This has been a busy year for the Regional Connector project. All of the project’s progress —from relocating major utilities to mining twin tunnels — was helped considerably by community support.
The Regional Connector will connect the Blue, Expo and Gold Lines via twin tunnels below downtown Los Angeles. The tunnels will make light rail trips to and through DTLA faster with far fewer transfers for most riders. The project is forecast to be completed by Dec. 2021.
As we reflect on 2017, here are the top three achievements reached across the project this year.
1) Completion of tunnels
The tunnel boring machine started and nearly completed mining twin tunnels from Little Tokyo to the Financial District. Each tunnel measures approximately 5,700 feet in length and is made of 1,140 pre-cast concrete rings.
2) Work moves below ground at Broadway and Flower St
After several weekends of street closures on 2nd Street, Broadway and Spring in early 2017, all work at the future Historic Broadway Station is now taking place below street level. Similarly, in the Financial District, crews completed the decking of Flower Street from 4th to 5th and excavation of the tunnel box is underway.

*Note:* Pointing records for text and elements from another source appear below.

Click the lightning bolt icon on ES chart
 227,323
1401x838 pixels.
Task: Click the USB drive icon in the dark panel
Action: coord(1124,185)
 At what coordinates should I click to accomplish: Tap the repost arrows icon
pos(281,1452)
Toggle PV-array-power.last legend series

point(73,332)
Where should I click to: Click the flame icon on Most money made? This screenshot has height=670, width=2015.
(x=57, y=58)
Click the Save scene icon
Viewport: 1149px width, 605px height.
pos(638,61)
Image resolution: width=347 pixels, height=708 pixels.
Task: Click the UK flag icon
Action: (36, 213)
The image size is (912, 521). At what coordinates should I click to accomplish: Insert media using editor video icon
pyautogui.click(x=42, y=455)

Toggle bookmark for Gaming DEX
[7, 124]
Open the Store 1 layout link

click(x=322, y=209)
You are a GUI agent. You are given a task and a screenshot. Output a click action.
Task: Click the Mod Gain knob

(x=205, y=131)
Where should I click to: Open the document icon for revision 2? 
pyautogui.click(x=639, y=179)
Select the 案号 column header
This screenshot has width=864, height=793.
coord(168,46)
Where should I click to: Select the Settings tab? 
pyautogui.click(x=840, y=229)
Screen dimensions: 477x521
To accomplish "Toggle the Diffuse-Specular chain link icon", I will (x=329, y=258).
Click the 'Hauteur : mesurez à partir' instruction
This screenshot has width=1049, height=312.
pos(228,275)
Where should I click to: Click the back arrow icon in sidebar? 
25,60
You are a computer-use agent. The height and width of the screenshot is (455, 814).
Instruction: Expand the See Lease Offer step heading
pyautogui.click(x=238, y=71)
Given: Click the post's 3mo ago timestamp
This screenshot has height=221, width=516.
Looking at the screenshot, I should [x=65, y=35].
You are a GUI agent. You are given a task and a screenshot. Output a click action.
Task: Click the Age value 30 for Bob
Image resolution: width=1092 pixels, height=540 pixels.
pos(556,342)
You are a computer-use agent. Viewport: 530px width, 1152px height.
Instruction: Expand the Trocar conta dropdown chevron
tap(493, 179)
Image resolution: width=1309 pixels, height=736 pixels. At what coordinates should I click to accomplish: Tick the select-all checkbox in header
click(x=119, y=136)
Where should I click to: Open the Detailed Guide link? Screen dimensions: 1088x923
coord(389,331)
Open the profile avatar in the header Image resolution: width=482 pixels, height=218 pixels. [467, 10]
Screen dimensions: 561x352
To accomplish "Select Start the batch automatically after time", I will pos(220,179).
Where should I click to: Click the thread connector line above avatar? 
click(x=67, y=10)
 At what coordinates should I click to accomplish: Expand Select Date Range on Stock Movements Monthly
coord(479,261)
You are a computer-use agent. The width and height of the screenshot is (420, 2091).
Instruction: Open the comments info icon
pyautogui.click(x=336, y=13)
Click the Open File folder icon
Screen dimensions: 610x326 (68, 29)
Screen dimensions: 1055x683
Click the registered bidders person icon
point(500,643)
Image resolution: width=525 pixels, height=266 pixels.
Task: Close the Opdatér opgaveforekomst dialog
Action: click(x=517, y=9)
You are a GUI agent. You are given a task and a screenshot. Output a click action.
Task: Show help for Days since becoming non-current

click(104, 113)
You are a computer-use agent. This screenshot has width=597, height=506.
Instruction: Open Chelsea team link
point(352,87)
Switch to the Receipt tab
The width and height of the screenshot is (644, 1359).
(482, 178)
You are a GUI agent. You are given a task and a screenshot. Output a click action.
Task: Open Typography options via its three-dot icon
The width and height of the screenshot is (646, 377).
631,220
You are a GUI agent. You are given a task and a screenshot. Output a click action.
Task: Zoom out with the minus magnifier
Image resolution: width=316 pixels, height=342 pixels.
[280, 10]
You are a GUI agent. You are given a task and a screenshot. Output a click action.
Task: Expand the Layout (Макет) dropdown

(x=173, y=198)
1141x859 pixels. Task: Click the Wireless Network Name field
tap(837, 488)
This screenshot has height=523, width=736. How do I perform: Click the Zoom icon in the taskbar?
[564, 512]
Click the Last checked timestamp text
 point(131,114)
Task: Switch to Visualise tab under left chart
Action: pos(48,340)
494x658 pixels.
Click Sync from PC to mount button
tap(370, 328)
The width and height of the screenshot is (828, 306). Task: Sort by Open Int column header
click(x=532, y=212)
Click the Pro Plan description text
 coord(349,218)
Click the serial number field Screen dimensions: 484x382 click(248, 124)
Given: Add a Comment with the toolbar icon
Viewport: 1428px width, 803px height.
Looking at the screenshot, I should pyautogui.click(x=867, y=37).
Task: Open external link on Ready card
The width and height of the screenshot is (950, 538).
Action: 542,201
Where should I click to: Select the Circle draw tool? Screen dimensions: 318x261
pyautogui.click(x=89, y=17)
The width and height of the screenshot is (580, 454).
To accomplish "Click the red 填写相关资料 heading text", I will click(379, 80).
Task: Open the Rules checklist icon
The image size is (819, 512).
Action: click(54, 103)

3) 6th Street reopens at Flower Street
During the five-month closure of the intersection, Metro’s contractor (Regional Connector Constructors) installed more than 11,000 linear feet of five-inch ducts for power cables and two new underground vaults, improving DTLA’s infrastructure for years to come.
What to Expect in 2018
Work is underway on building the Grand Av Arts/Bunker Hill Station at the intersection of 2nd and Hope. Crews will perform extensive concrete pours to build the floors and walls of the project’s deepest station.
Once crews finish excavating the Historic Broadway Station, the same work will take place there. And once tunneling is complete in early 2018, the tunnel boring machine will be demobilized from the Little Tokyo/Arts District Station.
Finish decking along Flower St
The 6th Street intersection will be the final portion of Flower Street to undergo cut-and-cover operations. Once the temporary decking is installed, crews will be able to begin the work of connecting the new train tunnel to the existing light rail tunnel that ends just beyond the 7th/Metro platforms.
Underground work across the project
Crews will be working on station excavation and support of excavation work across the project.
All MTA leaders and regional government leaders should read this NY Times article to learn how to prevent similar problems on LA trains. https://www.nytimes.com/2018/01/03/magazine/subway-new-york-city-public-transportation-wealth-inequality.html
Lots of work in Downtown LA. Reads like DTLA is finally growing up to become a modern city with mass transportation.
@ Warren Huh??it is a modern city…
Why is it called Historic Broadway station?
Metro seems to complicate station names. The station won’t be historic, so the announcement “Historic Broadway Station” won’t make sense. At least the street name is on there. How many Angelenos know where LATC/Ortho Institute or Southwest Museum are?
Are there plans to encourage a residential tower above the Grand/Bunker Hill Station eventually?